A part-time fencer, sabre senior Sarah Bruhl, also started for NU.
“We have a big enough and strong enough group to fill those needs,” Schiller said. “It shows the kind of good spirit that they’ll step up and fill in when there’s another injury or a reason that we need them to do that.”
And, most importantly, the freshmen got their first exposure to dual meets.
“They definitely saw the competitiveness and how different it is from national competitions and fencing for yourself,” Oh said. “But they handled it very well.”
The setbacks didn’t hurt the Cats, winning two matches 27-0 and five 26-1. NU’s most difficult victory was 19-8 over Michigan.
The Cats opened round one against Wisconsin and Purdue, toppling them 27-0 and 24-3 respectively. Round two was more of the same: 23-4 over Chicago and 24-3 over Lawrence.
But NU wasn’t done. Round three meant continued dominance for the Cats. The team notched a pair of 26-1 victories over Iowa and Michigan State.
“This was a good start,” Schiller said. “We got the freshmen introduced to what it’s like to fence in dual meets against other teams. Everybody did very, very strongly.”
The fourth round saw NU’s only “misstep”: the aforementioned 19-8 margin over Michigan.

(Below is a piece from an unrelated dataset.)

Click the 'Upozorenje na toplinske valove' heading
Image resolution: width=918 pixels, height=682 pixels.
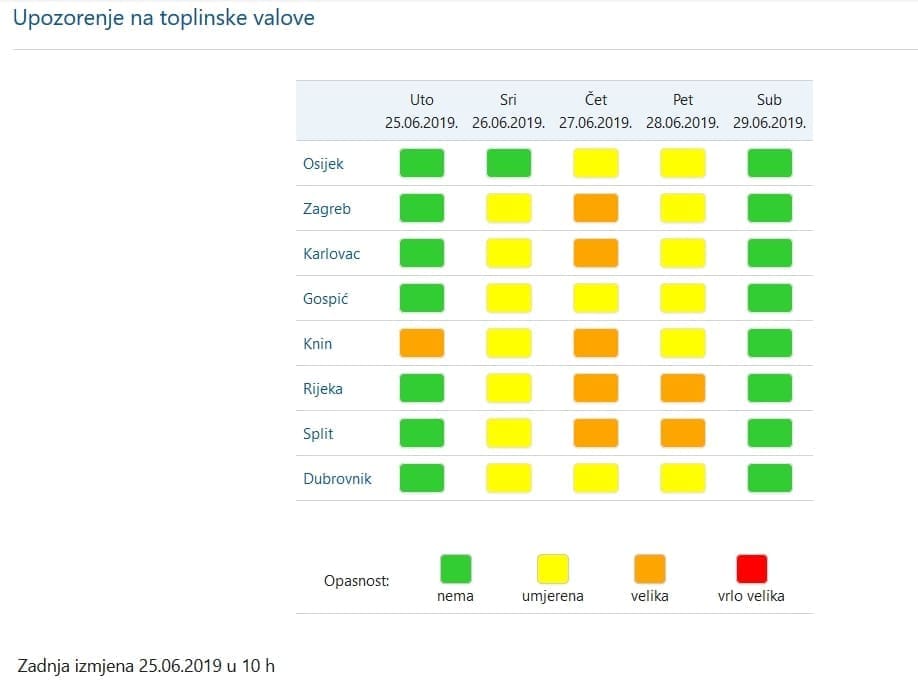click(163, 19)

The Wolverines won three of the first four bouts in foil and held a 4-3 lead, but NU fought back to win it 5-4 after sophomores Kayla Kelch and Stephanie Chan delivered the tying and winning bouts, respectively.

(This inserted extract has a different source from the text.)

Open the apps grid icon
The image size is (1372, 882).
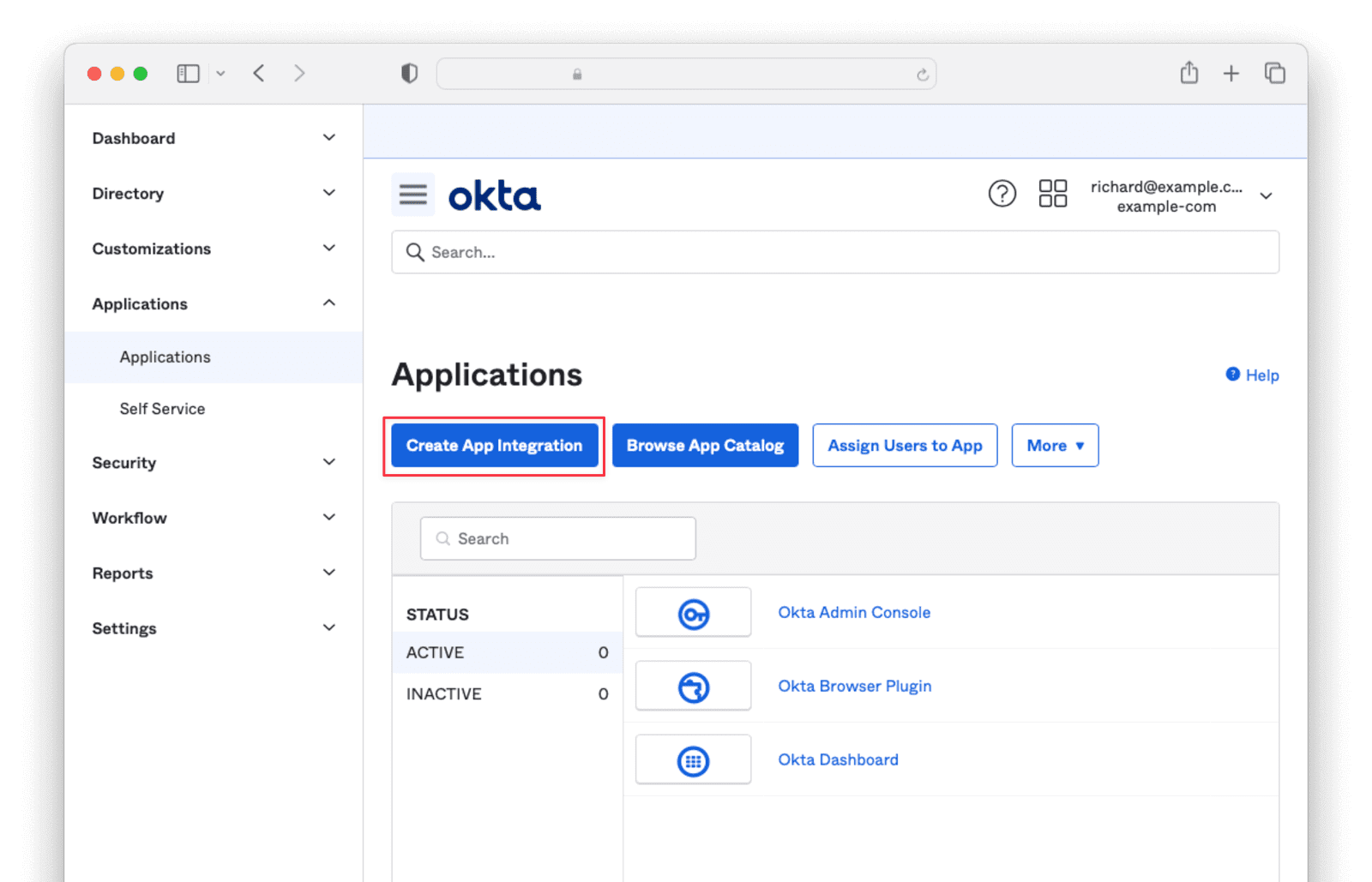[x=1052, y=194]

Also in that round, NU took down Minnesota 26-1.
The remaining rounds featured four more blowouts: 24-3 over Florida, 27-0 over Bradley and 26-1 over Swarthmore and Indiana.
“Each week is a step toward the ultimate goal,” Schiller said. “This was a good start, and we got the freshmen introduced to what it’s like to fence in dual meets against other teams.”
The meet also gave the Cats the chance to square off against other schools as a team.
“It’s nice to have a weekend where we’re not fencing against each other,” Schiller said. “It gets tiresome after a while.”